EXERCISE PROMPT
Copy every record that appears below, exactly as it stands.

%%

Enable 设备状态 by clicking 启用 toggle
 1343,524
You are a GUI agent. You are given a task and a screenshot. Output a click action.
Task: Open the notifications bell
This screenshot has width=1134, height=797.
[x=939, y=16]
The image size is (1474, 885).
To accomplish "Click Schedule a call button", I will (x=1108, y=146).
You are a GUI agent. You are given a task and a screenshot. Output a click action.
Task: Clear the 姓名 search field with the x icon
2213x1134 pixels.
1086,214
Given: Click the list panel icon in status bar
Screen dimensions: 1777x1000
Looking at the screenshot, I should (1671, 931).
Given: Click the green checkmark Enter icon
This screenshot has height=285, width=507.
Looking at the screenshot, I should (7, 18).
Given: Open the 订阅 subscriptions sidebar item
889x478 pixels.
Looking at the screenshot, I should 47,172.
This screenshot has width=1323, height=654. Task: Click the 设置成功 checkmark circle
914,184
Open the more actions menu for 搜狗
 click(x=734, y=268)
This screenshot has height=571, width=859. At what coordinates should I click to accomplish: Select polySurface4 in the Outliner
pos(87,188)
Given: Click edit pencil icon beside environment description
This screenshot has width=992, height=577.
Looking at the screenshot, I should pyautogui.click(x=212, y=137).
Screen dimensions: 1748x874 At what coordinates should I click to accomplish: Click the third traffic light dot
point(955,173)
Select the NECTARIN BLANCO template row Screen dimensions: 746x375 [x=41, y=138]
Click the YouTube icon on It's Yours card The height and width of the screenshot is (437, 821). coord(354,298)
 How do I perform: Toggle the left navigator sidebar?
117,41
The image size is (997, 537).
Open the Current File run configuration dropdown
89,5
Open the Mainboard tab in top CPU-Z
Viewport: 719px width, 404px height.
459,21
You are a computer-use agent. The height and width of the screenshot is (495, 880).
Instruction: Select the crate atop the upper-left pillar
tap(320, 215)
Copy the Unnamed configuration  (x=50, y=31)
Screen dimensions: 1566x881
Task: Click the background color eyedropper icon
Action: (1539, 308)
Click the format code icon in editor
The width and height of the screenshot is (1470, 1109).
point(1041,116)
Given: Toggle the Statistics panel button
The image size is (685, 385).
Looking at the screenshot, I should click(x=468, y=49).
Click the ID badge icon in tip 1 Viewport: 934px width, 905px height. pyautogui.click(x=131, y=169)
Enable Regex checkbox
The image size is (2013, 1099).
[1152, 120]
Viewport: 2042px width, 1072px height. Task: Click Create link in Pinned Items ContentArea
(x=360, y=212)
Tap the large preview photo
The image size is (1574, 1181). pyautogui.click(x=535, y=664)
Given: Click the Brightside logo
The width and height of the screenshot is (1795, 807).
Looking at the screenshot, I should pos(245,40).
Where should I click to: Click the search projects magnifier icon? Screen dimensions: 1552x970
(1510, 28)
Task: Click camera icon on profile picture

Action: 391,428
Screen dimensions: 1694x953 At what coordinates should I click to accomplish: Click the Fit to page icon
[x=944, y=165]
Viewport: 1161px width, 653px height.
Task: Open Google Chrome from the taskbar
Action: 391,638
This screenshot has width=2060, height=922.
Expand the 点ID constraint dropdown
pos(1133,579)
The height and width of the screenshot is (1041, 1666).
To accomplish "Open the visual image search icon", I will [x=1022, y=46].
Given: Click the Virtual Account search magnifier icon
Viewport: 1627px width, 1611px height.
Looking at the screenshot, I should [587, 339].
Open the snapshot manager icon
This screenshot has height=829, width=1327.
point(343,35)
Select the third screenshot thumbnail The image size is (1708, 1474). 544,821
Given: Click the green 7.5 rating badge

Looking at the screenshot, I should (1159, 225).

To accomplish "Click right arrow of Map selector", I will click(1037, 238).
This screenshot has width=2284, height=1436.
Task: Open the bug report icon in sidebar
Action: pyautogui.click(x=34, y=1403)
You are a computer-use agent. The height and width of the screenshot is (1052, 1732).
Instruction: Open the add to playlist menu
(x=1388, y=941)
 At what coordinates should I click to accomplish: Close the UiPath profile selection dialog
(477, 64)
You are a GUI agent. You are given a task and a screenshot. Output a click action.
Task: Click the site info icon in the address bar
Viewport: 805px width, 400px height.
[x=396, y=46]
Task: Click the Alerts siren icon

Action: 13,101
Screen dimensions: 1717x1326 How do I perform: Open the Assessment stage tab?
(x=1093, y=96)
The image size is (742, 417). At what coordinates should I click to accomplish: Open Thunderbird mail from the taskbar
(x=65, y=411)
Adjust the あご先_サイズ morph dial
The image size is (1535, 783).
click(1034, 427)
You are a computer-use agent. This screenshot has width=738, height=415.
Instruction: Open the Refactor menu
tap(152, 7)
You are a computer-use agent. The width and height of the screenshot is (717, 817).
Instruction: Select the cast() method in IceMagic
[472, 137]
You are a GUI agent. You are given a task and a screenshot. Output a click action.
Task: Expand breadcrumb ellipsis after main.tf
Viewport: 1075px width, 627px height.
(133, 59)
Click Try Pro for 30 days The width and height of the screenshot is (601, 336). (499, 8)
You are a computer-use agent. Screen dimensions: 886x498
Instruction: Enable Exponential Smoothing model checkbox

%%

REPLY TO THE EXERCISE
Enable 设备状态 by clicking 启用 toggle
 1343,524
You are a GUI agent. You are given a task and a screenshot. Output a click action.
Task: Open the notifications bell
This screenshot has width=1134, height=797.
[x=939, y=16]
The image size is (1474, 885).
To accomplish "Click Schedule a call button", I will (x=1108, y=146).
You are a GUI agent. You are given a task and a screenshot. Output a click action.
Task: Clear the 姓名 search field with the x icon
2213x1134 pixels.
1086,214
Given: Click the list panel icon in status bar
Screen dimensions: 1777x1000
Looking at the screenshot, I should (1671, 931).
Given: Click the green checkmark Enter icon
This screenshot has height=285, width=507.
Looking at the screenshot, I should (7, 18).
Given: Open the 订阅 subscriptions sidebar item
889x478 pixels.
Looking at the screenshot, I should 47,172.
This screenshot has width=1323, height=654. Task: Click the 设置成功 checkmark circle
914,184
Open the more actions menu for 搜狗
 click(x=734, y=268)
This screenshot has height=571, width=859. At what coordinates should I click to accomplish: Select polySurface4 in the Outliner
pos(87,188)
Given: Click edit pencil icon beside environment description
This screenshot has width=992, height=577.
Looking at the screenshot, I should pyautogui.click(x=212, y=137).
Screen dimensions: 1748x874 At what coordinates should I click to accomplish: Click the third traffic light dot
point(955,173)
Select the NECTARIN BLANCO template row Screen dimensions: 746x375 [x=41, y=138]
Click the YouTube icon on It's Yours card The height and width of the screenshot is (437, 821). coord(354,298)
 How do I perform: Toggle the left navigator sidebar?
117,41
The image size is (997, 537).
Open the Current File run configuration dropdown
89,5
Open the Mainboard tab in top CPU-Z
Viewport: 719px width, 404px height.
459,21
You are a computer-use agent. The height and width of the screenshot is (495, 880).
Instruction: Select the crate atop the upper-left pillar
tap(320, 215)
Copy the Unnamed configuration  (x=50, y=31)
Screen dimensions: 1566x881
Task: Click the background color eyedropper icon
Action: (1539, 308)
Click the format code icon in editor
The width and height of the screenshot is (1470, 1109).
point(1041,116)
Given: Toggle the Statistics panel button
The image size is (685, 385).
Looking at the screenshot, I should click(x=468, y=49).
Click the ID badge icon in tip 1 Viewport: 934px width, 905px height. pyautogui.click(x=131, y=169)
Enable Regex checkbox
The image size is (2013, 1099).
[1152, 120]
Viewport: 2042px width, 1072px height. Task: Click Create link in Pinned Items ContentArea
(x=360, y=212)
Tap the large preview photo
The image size is (1574, 1181). pyautogui.click(x=535, y=664)
Given: Click the Brightside logo
The width and height of the screenshot is (1795, 807).
Looking at the screenshot, I should pos(245,40).
Where should I click to: Click the search projects magnifier icon? Screen dimensions: 1552x970
(1510, 28)
Task: Click camera icon on profile picture

Action: 391,428
Screen dimensions: 1694x953 At what coordinates should I click to accomplish: Click the Fit to page icon
[x=944, y=165]
Viewport: 1161px width, 653px height.
Task: Open Google Chrome from the taskbar
Action: 391,638
This screenshot has width=2060, height=922.
Expand the 点ID constraint dropdown
pos(1133,579)
The height and width of the screenshot is (1041, 1666).
To accomplish "Open the visual image search icon", I will [x=1022, y=46].
Given: Click the Virtual Account search magnifier icon
Viewport: 1627px width, 1611px height.
Looking at the screenshot, I should [587, 339].
Open the snapshot manager icon
This screenshot has height=829, width=1327.
point(343,35)
Select the third screenshot thumbnail The image size is (1708, 1474). 544,821
Given: Click the green 7.5 rating badge

Looking at the screenshot, I should (1159, 225).

To accomplish "Click right arrow of Map selector", I will click(1037, 238).
This screenshot has width=2284, height=1436.
Task: Open the bug report icon in sidebar
Action: pyautogui.click(x=34, y=1403)
You are a computer-use agent. The height and width of the screenshot is (1052, 1732).
Instruction: Open the add to playlist menu
(x=1388, y=941)
 At what coordinates should I click to accomplish: Close the UiPath profile selection dialog
(477, 64)
You are a GUI agent. You are given a task and a screenshot. Output a click action.
Task: Click the site info icon in the address bar
Viewport: 805px width, 400px height.
[x=396, y=46]
Task: Click the Alerts siren icon

Action: 13,101
Screen dimensions: 1717x1326 How do I perform: Open the Assessment stage tab?
(x=1093, y=96)
The image size is (742, 417). At what coordinates should I click to accomplish: Open Thunderbird mail from the taskbar
(x=65, y=411)
Adjust the あご先_サイズ morph dial
The image size is (1535, 783).
click(1034, 427)
You are a computer-use agent. This screenshot has width=738, height=415.
Instruction: Open the Refactor menu
tap(152, 7)
You are a computer-use agent. The width and height of the screenshot is (717, 817).
Instruction: Select the cast() method in IceMagic
[472, 137]
You are a GUI agent. You are given a task and a screenshot. Output a click action.
Task: Expand breadcrumb ellipsis after main.tf
Viewport: 1075px width, 627px height.
(133, 59)
Click Try Pro for 30 days The width and height of the screenshot is (601, 336). (499, 8)
You are a computer-use agent. Screen dimensions: 886x498
Instruction: Enable Exponential Smoothing model checkbox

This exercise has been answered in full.